As they left Penn State, they could have chanted, “We Are!” As in, “We Are!” … here to stay.
“One loss doesn’t define us,” junior right fielder Maggie Howard said. “We played a good game and had a great season. We’d love to come back here next year and finish business.”
Hempfield fell to North Penn, 1-0, in the PIAA Class 6A championship game, the program’s first loss in five state title-game appearances. The tradition-laden Spartans (21-4) didn’t come home with their record-tying fifth state title, but they gained big-game experience for next year when they return about 90% of their roster, including 10 starters.
The next couple of years could be interesting for West Point’s next wave.
Only senior Mia Bandieramonte, the designated player who hit the go-ahead home run in the WPIAL title game, will move on.
“You look back at what we could have done better (in the PIAA final),” Hempfield coach Tina Madison said. “Do we squeeze in the first inning? I don’t know. That’s not our game.
“They have a really good pitcher, and we couldn’t come up with the big hit. It’s that simple.”

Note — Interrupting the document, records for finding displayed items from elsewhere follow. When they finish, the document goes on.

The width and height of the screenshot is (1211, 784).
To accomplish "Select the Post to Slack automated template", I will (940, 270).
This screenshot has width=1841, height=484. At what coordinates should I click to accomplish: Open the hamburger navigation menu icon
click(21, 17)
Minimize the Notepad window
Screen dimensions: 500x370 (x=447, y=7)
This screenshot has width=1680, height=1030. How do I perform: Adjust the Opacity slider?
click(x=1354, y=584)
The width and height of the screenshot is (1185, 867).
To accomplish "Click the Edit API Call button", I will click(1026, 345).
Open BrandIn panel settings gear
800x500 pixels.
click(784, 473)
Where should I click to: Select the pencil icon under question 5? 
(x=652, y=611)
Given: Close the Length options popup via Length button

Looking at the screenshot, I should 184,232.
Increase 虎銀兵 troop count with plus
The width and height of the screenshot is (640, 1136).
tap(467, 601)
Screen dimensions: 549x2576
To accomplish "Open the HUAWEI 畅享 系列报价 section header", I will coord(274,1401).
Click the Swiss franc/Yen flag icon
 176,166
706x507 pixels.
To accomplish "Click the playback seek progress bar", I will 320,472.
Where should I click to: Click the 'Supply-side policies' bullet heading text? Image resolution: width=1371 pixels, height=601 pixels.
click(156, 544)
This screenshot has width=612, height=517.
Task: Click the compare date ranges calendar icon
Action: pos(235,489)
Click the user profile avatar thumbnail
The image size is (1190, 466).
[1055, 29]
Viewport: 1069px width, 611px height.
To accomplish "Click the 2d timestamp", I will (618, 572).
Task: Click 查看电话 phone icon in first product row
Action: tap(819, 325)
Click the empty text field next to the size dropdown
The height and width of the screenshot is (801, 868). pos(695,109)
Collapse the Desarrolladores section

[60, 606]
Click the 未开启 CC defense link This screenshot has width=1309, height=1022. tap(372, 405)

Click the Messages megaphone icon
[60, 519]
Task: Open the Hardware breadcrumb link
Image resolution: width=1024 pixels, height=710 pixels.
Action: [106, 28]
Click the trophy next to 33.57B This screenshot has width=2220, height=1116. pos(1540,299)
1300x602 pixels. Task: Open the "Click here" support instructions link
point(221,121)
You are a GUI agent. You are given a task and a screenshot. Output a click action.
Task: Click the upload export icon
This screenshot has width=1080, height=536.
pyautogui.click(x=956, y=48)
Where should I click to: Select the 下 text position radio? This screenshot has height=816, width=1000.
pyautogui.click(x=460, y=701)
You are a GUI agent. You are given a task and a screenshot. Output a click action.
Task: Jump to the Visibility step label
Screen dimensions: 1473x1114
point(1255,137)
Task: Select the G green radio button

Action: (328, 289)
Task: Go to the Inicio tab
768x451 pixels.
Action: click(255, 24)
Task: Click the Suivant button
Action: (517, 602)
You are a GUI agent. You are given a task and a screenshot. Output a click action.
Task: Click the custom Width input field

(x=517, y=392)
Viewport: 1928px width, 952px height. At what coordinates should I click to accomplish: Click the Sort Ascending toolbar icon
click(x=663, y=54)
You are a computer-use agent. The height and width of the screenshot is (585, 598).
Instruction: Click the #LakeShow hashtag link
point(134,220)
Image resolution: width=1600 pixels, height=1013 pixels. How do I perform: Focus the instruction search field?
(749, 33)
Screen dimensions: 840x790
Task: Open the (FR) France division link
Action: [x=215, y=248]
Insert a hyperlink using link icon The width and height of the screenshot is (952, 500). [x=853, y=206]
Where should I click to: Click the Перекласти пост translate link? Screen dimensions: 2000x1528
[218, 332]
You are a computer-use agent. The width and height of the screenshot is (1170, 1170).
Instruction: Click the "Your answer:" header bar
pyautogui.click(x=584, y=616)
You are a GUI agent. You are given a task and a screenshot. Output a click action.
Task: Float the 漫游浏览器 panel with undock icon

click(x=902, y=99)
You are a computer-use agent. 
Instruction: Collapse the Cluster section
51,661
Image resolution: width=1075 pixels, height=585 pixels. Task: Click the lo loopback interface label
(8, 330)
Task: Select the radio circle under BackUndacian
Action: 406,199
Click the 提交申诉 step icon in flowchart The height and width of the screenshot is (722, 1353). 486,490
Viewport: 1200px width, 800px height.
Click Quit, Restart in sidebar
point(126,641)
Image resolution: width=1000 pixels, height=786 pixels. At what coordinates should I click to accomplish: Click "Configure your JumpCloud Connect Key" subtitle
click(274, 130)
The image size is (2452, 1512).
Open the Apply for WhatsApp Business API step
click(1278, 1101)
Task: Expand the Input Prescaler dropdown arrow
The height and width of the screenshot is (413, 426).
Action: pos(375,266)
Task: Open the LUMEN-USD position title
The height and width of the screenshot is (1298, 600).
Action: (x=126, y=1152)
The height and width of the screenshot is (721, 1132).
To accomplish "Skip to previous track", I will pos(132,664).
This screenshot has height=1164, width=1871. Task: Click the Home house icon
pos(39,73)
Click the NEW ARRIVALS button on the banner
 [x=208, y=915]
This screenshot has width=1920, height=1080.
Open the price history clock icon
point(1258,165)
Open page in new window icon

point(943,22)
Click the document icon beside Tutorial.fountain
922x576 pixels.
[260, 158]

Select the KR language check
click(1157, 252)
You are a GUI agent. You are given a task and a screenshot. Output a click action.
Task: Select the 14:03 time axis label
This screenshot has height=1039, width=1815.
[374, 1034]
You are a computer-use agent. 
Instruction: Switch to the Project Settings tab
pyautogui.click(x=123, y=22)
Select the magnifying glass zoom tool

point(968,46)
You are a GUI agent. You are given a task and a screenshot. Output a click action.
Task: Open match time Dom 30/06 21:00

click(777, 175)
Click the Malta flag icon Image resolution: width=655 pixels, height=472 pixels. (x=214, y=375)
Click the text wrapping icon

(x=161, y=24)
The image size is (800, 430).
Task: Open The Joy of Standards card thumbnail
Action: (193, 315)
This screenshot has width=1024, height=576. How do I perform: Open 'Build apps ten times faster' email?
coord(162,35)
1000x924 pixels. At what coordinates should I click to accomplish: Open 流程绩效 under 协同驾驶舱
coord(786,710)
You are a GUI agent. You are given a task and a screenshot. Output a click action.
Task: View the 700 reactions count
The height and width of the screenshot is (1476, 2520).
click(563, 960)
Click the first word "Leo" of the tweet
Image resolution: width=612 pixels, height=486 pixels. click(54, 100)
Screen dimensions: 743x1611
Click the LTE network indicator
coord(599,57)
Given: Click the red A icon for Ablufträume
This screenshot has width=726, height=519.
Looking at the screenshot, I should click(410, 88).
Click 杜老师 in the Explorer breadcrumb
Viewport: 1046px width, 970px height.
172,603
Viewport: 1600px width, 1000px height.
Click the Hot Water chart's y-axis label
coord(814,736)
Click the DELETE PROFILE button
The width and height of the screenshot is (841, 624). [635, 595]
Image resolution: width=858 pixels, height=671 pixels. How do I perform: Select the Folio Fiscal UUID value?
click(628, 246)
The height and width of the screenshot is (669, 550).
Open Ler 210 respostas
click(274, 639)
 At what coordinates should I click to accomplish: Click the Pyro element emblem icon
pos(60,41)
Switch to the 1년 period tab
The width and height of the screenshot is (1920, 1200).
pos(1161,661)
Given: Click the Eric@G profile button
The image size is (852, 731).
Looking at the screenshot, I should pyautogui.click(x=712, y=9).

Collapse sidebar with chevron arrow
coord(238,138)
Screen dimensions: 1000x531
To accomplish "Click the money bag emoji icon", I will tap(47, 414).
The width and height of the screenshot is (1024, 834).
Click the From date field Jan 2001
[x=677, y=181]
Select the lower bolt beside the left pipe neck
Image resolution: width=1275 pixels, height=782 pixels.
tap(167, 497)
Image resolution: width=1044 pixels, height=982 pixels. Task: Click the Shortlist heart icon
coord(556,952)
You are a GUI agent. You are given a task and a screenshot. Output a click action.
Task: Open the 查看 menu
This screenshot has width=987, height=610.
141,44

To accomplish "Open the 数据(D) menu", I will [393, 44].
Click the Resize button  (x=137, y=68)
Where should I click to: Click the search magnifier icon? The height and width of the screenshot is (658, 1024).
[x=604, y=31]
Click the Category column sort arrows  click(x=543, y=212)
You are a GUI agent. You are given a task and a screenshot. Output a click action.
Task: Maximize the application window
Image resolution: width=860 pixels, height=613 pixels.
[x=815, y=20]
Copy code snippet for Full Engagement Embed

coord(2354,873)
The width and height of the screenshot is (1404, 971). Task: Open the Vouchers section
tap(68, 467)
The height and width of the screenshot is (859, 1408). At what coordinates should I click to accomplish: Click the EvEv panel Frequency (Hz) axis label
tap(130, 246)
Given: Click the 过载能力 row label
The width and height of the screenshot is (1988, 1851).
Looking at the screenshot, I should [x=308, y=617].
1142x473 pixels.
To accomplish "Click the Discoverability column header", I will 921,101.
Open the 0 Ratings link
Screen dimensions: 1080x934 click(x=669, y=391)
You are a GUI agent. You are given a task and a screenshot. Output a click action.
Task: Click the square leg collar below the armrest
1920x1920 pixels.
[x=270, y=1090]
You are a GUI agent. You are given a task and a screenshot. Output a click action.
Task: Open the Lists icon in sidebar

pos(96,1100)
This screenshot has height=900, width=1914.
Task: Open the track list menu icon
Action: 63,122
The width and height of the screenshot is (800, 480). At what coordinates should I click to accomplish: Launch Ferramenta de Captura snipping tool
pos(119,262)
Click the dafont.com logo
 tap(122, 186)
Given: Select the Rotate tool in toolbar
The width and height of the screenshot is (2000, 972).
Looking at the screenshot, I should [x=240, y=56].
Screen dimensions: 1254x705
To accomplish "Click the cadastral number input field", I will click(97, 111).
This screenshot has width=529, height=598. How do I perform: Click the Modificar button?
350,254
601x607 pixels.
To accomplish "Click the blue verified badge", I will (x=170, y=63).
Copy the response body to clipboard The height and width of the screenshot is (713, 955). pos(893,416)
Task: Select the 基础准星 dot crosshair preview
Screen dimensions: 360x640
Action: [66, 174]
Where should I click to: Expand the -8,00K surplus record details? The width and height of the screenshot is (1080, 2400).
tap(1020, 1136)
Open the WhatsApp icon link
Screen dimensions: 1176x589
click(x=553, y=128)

North Penn, led by star pitcher Julia Shearer, joined Parkland and Pennsbury with record five titles.
Hempfield, which wanted to double-stamp the season with a state title to go with its eighth WPIAL title, will have to wait until next spring to make another run.
“We lose one (starter), and (North Penn) loses five,” Madison said. “We really showed a lot this year. There were 102 teams home watching (the state finals), and we were here. We’ll just have to come out on fire next year.”
This year marked the most wins by a Spartans team since 2018, when that team collected the third of three straight PIAA championships. It also won five WPIAL titles in a row from 2015-19.
Shearer, a Maryland commit, put up some impressive numbers. She went 28-0 with a 0.22 ERA, 355 strikeouts, 14 walks and five earned runs allowed in 166 innings.
Her change in speeds, not to mention the fact she was the first left-hander Hempfield faced all year, kept the Spartans guessing.
The win was her 22nd shutout of the season.
“It wasn’t so much her speed as it was the good movement she had,” Howard said. “I know she was getting me to chase.”
Sophomore pitcher Riley Miller (19-4) was terrific in the postseason for the Spartans, going 6-1 with two shutouts behind a defense that casts a wide net.
Her equally young lineup followed her lead: Left fielder Claire Mitchell, third baseman Lauren Howard and catcher Ella Berkebile are freshmen; shortstop Alli Cervola is a sophomore; and second baseman Sarah Podkul, first baseman Emily Griffith and center fielder Peyton Heisler are juniors.
Maggie Howard has committed to Georgetown and Heisler to Penn. More college recruits are likely to blossom from this group, which also collectively excels in the classroom.
Lauren Howard batted nearly .600 in the state postseason.
“We were prepared for this and showed we belong here,” Miller said. “It was super fun with all of the fans all around you.”
Hempfield has developed a rivalry with Seneca Valley, another team with a power pitcher in sophomore Lexie Hames.
Madison expects Hempfield and Seneca Valley to compete for WPIAL supremacy for the next few years.
“Lexie and Riley, we could be seeing a lot of them for a while,” Madison said. “They are both terrific. It will be fun to watch.”